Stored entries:

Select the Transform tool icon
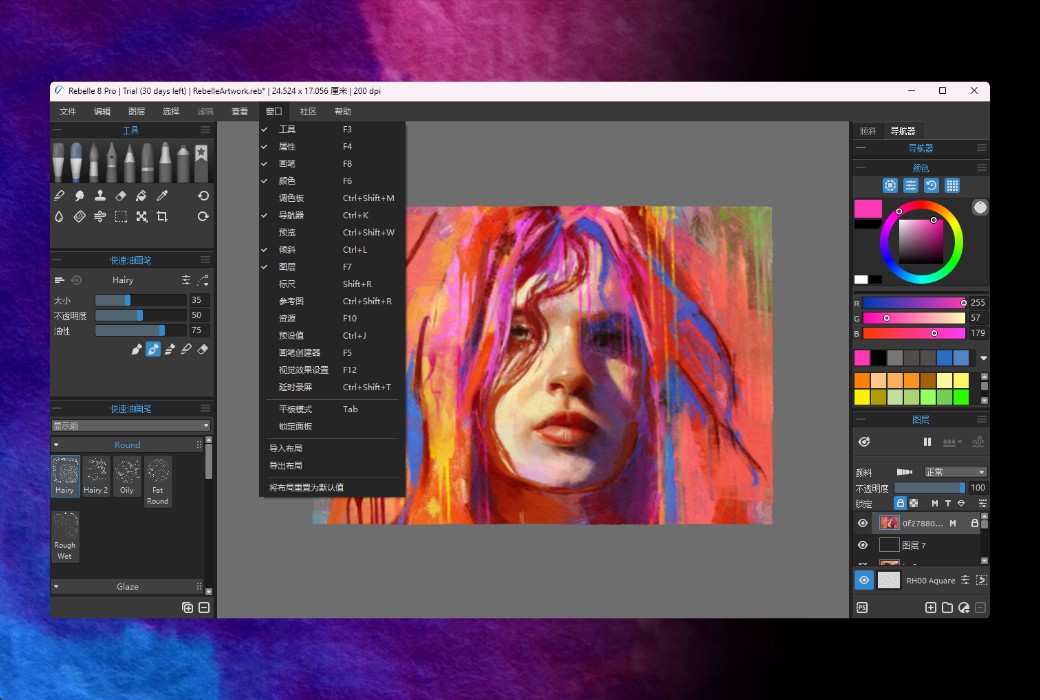The height and width of the screenshot is (700, 1040). tap(142, 217)
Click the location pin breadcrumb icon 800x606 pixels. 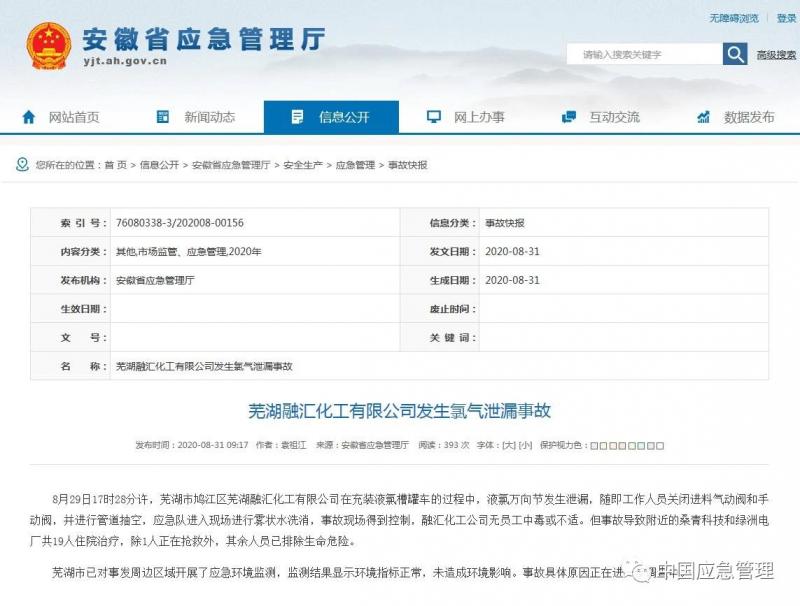click(22, 164)
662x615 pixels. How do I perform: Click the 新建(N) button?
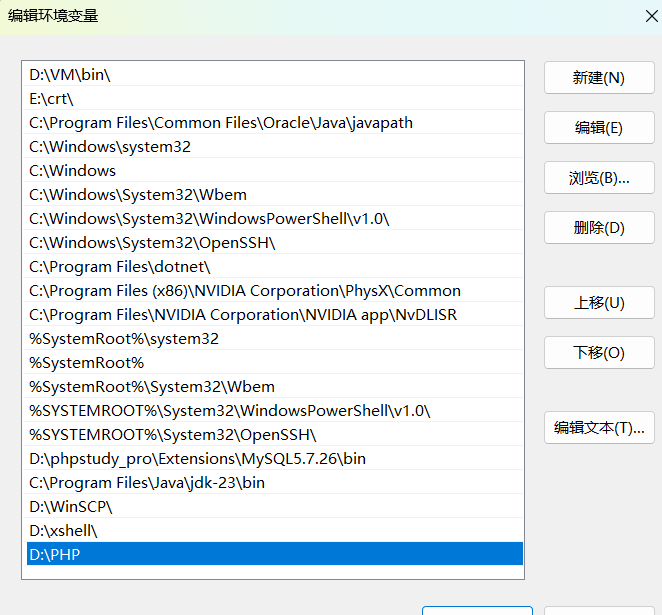598,78
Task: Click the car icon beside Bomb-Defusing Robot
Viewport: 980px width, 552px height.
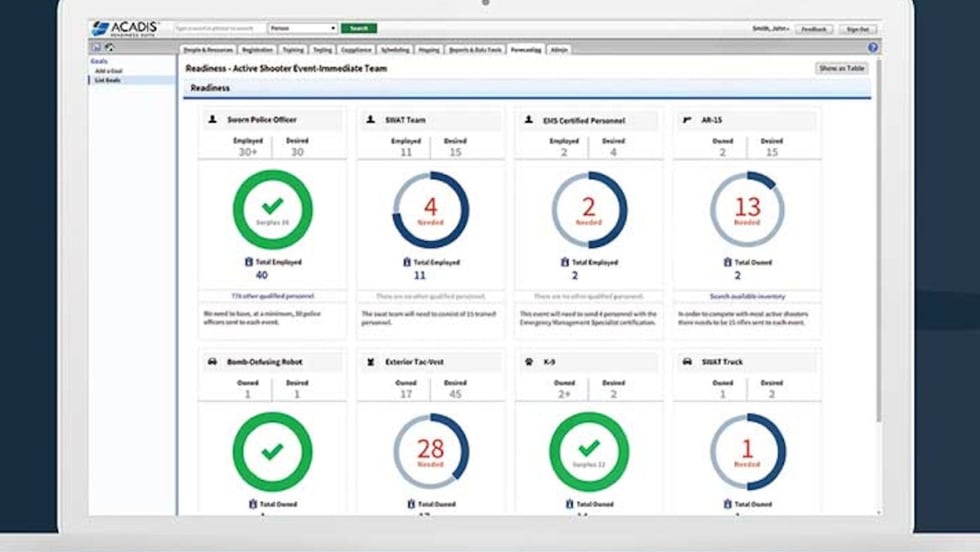Action: [x=212, y=361]
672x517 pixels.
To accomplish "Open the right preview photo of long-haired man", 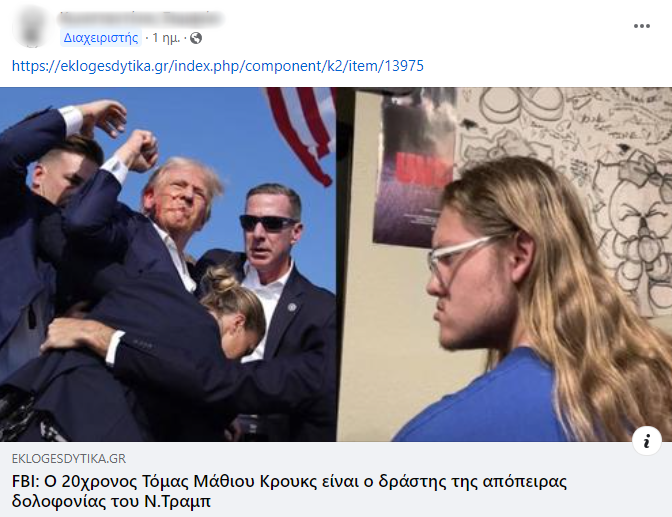I will (x=504, y=265).
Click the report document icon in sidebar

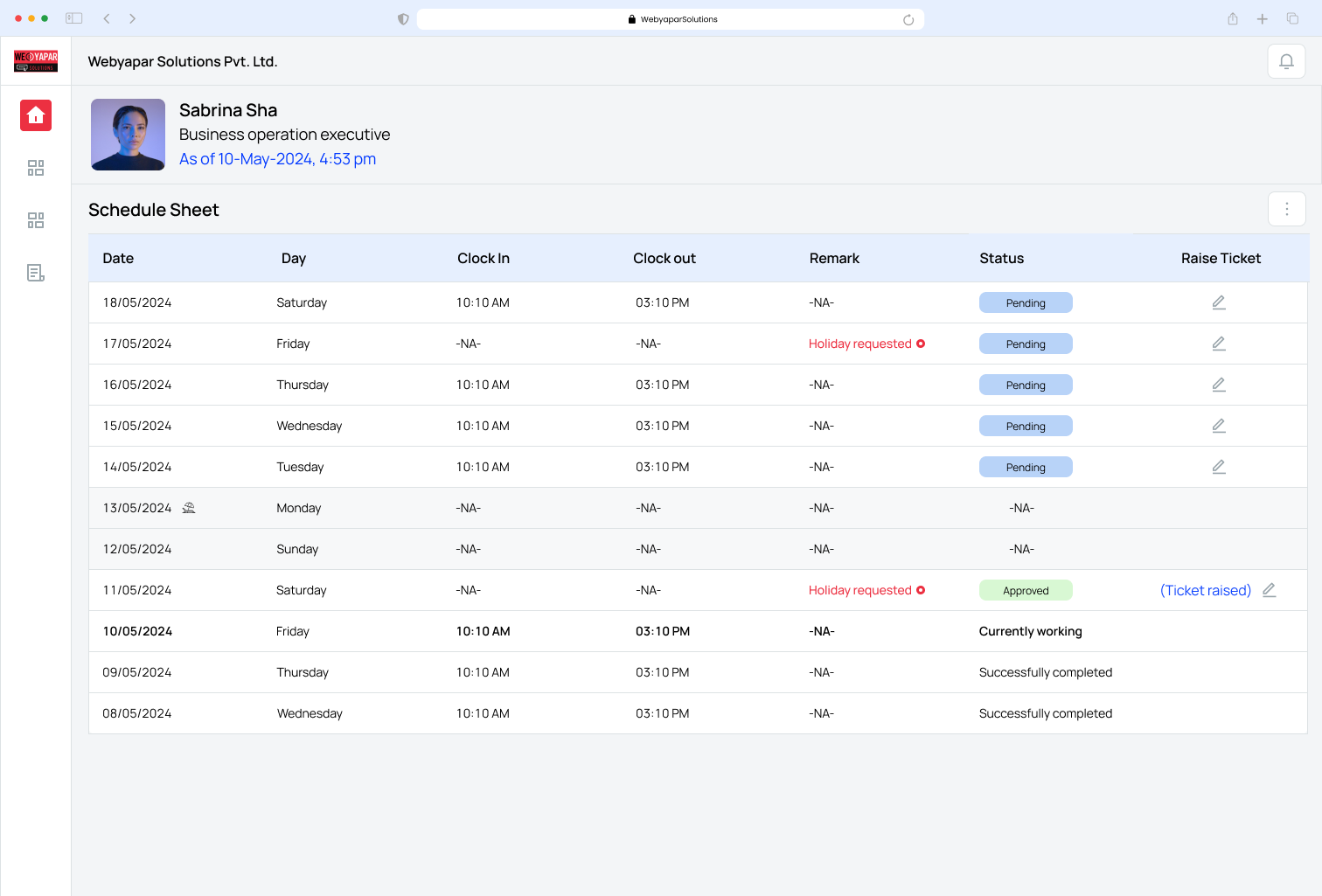[x=36, y=274]
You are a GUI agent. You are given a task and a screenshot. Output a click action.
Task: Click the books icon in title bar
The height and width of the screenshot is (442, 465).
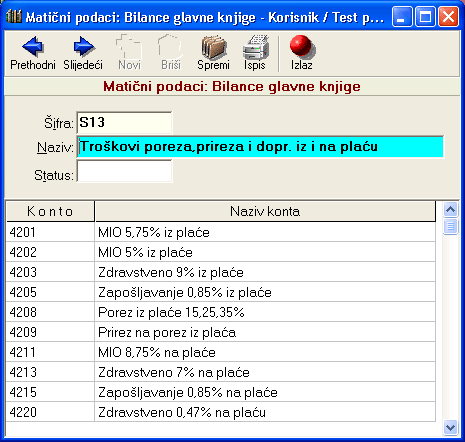[14, 16]
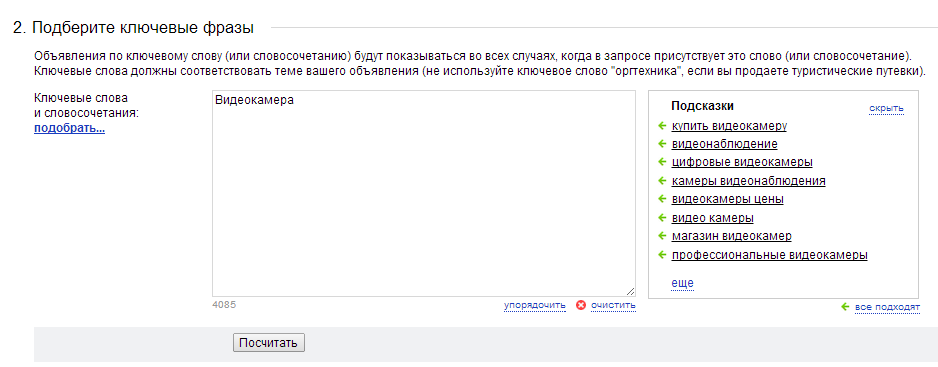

* TASK OBJECTIVE: Return exactly the lines from the one with "Click the report document icon in sidebar" through the last line of the entries above, both ends included. No pictures may appear in the copy.

* EXERCISE OUTPUT:
Click the report document icon in sidebar

[x=36, y=274]
You are a GUI agent. You are given a task and a screenshot. Output a click action.
Task: Click the books icon in title bar
The height and width of the screenshot is (442, 465).
[14, 16]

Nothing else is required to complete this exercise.